This "strange, insistent" music infuses the "Ragtime" score --- music by Stephen Flaherty, Lyrics by Lynn Ahrens. This is especially remarkable because it isn't a happy-go-lucky paean to "American" values. Instead "Ragtime" is a dark and melancholy mirror of a bossy, brassy nation full of its own promise and importance.
The musical concentrates on only three strands of the epic E. L. Doctorow novel. While the film (of which Doctorow does not approve) highlighted the real-life scandal of showgirl Evelyn Nesbit ---whose prominent husband killed her former lover --- the musical uses her only as window-dressing. She sings her lurid story, but we never actually see the events. Houdini, too appears and disappears from the story merely as entertainment.
Instead, Terrence McNally's book for the musical interweaves the lives of three families: the wealthy white aristocrats of the opening photo tableau, who pale in contrast to a scrappy Jewish immigrant and his daughter, and to the charismatic ragtime pianist, Coalhouse Walker Jr., his beloved Sarah, and their child.

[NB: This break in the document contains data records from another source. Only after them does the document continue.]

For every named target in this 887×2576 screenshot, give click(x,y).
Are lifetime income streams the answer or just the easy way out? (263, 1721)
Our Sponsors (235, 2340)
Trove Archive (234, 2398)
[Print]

When the blue-bloods move to a ragtime tune, it becomes a lovely waltz; when the immigrants voice their version, it's a klezmer rag; and when the African-Americans dance ragtime, it's a celebration of life. When one hundred and fifty singers fill the stage, the impact is overwhelming.
"Ragtime" owes a serious debt to "Evita" both in the staging and in the music --- Flaherty's music is a Webberish/Sondheimish mix when he departs from the rags. "Evita" fans will recognize the balcony, the crowds of desperate workers, the newspaper reporters, the tightly grouped choreography by Graciela Daniele for the haves and have-nots. Director Frank Galati even stages an ascot-like tableau from "My Fair Lady" for the Atlantic City tableau. (All of this is highly effective, I hasten to add!)
Magnificent performances crown this lavish production: Lawrence Hamilton as the doomed Coalhouse Walker, Rebecca Eichenberger as the matriarch of the wealthy white family, and Michael Rupert as the immigrant artist. All of these make this "Ragtime" rich.